Associate Professor of Earth Sciences Laura Guertin has developed a reputation for being innovative in the classroom. Dr. Guertin’s innovations stem from necessity. She teaches at Penn State Brandywine, a commuter campus with approximately 1600 students. Many of her students use public transportation to commute within Pennsylvania and from Delaware, New Jersey, and Maryland; it is not unusual for them to have a 2-3 hour trip to campus. In addition to attending college, many students work and care for family members. The result: little or no time for homework. 

Faculty members teaching at residential campuses notice the same lack of student attention to work outside of class. “Students are changing,” said Dr. Guertin. The demands on out-of-class time are numerous: for example, close to one fourth of all full-time students at public four-year institutions work 20 or more hours per week (Chronicle of Higher Education Almanac of Higher Education 2011). 
Laura, preparing for a presentation
Dr. Guertin faces another challenge familiar to faculty who teach courses that satisfy general education requirements: the sense that your course is one students simply want to get out of the way. “I’m at the bottom of their list of things to do,” she said. Dr. Guertin noticed a lack of engagement by students in her lecture courses. Readings and homework were simply tasks her students wanted to get done, not ways to think and explore. 
Her response to this situation was to use the Just-In-Time Teaching Technique (JiTT). The term describes strategies used to connect in- and out-of-class work. A common approach is to design a small set of questions students respond to outside of class. Students submit their answers a few hours prior to class. The instructor uses the students’ answers to create in-class activities that address student misconceptions, gaps in knowledge, or incomplete/faulty reasoning. With the help of a small grant from the Schreyer Institute for Teaching Excellence, Dr. Guertin adapted this technique in her Dinosaur Extinctions and Other Controversies course by posting three open-ended questions each week for students to answer via ANGEL. A couple of hours before class, she read students’ submissions, looking for misconceptions. She then planned an all-class discussion based on student responses and an interactive follow-up activity. She did this once a week. The new approach seemed to be working, but she wanted to know how well students were actually learning. 
Schreyer Institute consultants worked with her to develop and phrase her question sets for students, as well as devise ways of measuring gains in student learning and engagement. She developed a survey that measured students’ perceptions of their learning and engagement. What she found was a marked increase in students’ learning, engagement, and comprehension of course material. Students also reported a greater sense of responsibility for their own success. She published her findings with former Schreyer consultants Sarah Zappe and Heeyoung Kim in the Journal of Science and Educational Technology. 

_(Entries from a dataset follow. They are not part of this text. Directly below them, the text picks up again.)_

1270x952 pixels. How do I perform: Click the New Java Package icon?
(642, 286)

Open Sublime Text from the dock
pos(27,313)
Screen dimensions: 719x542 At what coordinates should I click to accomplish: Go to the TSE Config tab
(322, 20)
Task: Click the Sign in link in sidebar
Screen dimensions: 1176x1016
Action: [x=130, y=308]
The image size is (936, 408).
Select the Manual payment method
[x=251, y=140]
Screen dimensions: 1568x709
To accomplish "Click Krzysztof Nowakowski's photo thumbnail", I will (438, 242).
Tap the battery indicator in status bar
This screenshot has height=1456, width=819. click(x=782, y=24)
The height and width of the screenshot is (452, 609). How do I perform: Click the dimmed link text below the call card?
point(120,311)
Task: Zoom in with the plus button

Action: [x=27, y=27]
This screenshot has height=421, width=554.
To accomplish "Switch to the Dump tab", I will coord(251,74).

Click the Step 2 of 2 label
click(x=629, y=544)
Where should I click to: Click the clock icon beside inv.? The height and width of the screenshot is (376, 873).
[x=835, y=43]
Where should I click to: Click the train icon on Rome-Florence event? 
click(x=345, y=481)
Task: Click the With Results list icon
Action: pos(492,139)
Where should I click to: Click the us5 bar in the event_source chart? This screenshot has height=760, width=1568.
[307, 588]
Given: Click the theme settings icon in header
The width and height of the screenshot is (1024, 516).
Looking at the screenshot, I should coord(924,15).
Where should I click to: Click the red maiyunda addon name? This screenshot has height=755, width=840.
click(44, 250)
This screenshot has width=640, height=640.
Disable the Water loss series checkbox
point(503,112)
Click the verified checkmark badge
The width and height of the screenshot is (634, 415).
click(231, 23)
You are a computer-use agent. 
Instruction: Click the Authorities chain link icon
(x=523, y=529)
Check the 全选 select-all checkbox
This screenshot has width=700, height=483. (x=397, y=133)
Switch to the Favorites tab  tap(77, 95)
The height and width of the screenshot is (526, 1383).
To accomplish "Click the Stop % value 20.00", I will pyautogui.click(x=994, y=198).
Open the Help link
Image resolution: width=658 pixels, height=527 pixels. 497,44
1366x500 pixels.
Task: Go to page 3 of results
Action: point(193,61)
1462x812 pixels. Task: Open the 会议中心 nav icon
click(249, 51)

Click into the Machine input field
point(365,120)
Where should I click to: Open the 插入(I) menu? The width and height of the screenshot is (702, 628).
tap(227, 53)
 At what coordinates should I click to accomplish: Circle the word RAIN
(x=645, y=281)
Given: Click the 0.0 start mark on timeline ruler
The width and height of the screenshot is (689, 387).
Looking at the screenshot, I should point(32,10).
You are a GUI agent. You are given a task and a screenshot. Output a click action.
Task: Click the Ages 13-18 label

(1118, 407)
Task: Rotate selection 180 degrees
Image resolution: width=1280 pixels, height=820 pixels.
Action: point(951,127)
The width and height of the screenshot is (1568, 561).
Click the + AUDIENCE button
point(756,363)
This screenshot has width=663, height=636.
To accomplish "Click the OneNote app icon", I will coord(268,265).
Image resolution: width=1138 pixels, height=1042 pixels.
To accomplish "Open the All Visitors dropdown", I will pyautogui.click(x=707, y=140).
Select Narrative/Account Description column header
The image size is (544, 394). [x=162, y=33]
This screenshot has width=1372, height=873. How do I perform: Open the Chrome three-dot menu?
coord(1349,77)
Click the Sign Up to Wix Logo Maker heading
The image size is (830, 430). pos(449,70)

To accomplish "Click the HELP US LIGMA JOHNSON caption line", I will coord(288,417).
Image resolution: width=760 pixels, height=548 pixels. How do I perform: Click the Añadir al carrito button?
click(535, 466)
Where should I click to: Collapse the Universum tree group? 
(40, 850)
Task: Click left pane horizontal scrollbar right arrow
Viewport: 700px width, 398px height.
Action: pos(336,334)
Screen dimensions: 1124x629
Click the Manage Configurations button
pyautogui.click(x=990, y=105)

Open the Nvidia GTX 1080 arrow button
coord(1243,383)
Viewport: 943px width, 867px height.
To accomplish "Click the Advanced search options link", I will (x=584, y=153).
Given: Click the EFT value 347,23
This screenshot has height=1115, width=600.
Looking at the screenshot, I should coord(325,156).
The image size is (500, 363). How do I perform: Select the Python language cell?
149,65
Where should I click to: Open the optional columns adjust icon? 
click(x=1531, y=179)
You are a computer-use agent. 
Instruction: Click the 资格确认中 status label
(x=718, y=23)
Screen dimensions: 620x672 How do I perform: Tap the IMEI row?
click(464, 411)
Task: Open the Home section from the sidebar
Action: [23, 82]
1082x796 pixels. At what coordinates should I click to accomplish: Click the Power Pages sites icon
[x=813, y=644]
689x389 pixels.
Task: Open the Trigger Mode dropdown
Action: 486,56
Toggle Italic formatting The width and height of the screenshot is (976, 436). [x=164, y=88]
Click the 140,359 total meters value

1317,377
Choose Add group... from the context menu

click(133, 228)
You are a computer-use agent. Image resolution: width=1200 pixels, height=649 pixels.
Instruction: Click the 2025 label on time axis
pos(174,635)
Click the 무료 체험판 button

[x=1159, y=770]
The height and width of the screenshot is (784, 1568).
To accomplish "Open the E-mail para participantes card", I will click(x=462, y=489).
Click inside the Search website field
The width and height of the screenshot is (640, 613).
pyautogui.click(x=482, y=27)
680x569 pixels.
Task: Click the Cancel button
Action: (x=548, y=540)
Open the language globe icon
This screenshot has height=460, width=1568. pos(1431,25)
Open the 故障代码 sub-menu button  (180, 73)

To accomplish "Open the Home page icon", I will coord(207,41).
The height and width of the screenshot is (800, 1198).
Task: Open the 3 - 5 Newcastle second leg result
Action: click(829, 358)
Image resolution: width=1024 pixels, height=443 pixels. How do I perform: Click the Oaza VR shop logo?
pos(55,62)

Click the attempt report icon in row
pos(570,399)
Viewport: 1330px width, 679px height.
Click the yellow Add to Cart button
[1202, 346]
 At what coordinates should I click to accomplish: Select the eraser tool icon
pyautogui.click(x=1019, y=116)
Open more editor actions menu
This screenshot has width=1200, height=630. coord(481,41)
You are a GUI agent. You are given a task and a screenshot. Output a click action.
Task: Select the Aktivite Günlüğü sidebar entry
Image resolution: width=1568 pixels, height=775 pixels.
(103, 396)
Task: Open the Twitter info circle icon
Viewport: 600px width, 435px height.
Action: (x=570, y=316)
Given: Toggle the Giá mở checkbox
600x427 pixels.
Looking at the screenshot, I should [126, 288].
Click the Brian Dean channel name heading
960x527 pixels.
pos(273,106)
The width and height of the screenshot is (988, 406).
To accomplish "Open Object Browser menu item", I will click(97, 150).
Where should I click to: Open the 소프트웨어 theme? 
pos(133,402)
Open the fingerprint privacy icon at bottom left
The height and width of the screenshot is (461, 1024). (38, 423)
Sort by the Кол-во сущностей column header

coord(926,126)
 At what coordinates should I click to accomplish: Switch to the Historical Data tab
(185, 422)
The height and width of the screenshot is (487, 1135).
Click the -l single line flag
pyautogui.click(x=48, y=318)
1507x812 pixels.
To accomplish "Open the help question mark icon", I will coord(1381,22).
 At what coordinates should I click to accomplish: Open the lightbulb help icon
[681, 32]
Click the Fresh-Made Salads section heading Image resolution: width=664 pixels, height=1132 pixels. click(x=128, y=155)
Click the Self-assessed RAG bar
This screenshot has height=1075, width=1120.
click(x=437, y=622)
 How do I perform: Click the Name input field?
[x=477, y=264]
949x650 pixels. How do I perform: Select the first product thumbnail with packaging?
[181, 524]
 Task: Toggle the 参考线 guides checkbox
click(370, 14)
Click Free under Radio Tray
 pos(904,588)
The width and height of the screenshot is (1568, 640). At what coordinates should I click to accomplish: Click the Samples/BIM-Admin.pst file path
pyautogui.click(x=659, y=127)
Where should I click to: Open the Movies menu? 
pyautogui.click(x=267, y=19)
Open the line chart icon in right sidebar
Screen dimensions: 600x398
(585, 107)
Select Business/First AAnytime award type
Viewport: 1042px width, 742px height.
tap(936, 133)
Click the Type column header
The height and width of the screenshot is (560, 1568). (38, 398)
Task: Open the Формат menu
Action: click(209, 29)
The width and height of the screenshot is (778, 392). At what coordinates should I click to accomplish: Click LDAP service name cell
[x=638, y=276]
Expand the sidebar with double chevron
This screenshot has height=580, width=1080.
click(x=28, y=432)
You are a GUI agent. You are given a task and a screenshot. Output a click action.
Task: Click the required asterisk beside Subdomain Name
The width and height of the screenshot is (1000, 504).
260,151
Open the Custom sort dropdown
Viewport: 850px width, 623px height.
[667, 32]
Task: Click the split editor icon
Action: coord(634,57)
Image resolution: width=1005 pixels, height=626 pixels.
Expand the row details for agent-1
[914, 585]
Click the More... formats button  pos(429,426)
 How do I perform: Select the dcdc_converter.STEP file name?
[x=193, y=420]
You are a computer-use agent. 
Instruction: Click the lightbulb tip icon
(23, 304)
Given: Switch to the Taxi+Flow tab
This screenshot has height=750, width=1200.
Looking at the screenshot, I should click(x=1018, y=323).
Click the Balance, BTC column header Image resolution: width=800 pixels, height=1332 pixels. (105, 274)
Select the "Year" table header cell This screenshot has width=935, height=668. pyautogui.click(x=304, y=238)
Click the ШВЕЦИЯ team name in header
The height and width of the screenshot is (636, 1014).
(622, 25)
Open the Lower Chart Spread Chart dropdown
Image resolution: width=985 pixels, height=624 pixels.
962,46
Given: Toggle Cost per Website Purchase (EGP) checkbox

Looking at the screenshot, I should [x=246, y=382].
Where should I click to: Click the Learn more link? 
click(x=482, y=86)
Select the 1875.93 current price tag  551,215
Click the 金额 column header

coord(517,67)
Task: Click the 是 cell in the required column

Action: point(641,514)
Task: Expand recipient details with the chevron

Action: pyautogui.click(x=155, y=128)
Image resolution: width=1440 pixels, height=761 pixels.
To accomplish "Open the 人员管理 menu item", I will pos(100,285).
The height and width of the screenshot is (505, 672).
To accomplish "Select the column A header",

Laura Presenting at a recent brown bag Lunch.

Dr. Guertin said the approach is not without its challenges. Instructors using JiTT have found students are more likely to buy into the technique if they get credit for it. Typically instructors make JiTT activities worth about 10 percent of the overall course grade, but this can vary by instructor. With her students, 30 percent is the “sweet spot” that induces them to participate regularly. She says instructors also need to devote time to making sure that follow-up activities are aligned with the teaching goals for their course. With meaningful pre-class questions, and the ability to submit responses to questions online, the daily commute has become homework time for many of her students. 
Dr. Guertin’s main suggestion for faculty members considering trying JiTT in their courses is to take the time to construct good questions. Whether they are multiple-choice or open-ended, questions need to be clearly phrased and include a variety of levels of thought. For example, all questions need not be recall-oriented; some might ask for an application or example. Dr. Guertin scales her questions using a model of cognitive levels (Bloom’s Taxonomy). See here for examples of questions at different levels of thinking that can be applied in any course. Dr. Guertin said that JiTT questions are a way for non-science majors to connect course material with life outside of class, such as current events and local connections. 
In addition to JiTT, Dr. Guertin continues to develop other teaching tools to help students meet course goals such as scientific literacy. This is a particularly important goal for non-majors, who will need to understand geologic/geographic information in order to be effective teachers and decision-makers. She has developed a capstone Google Earth ePortfolio assignment in which students use technology to apply their geological knowledge to real life situations. For example, students use the Google Earth program to locate and plot geographic features. The program has a tool that students can use to insert annotations, photos, and video, which provides them with a means of making connections between what they are learning in class and how that information applies to real-world phenomena. 
While Dr. Guertin, a 2010 Penn State Teaching and Learning with Technology Faculty Fellow, continues to incorporate technology in her courses in new and creative ways, she stresses that incorporating technology into one’s classes need not be complicated. “Don’t hesitate to use technology. Don’t go overboard. Just think about your goals and how technology can get you there.” That’s sound advice for any teaching technique, technological or not.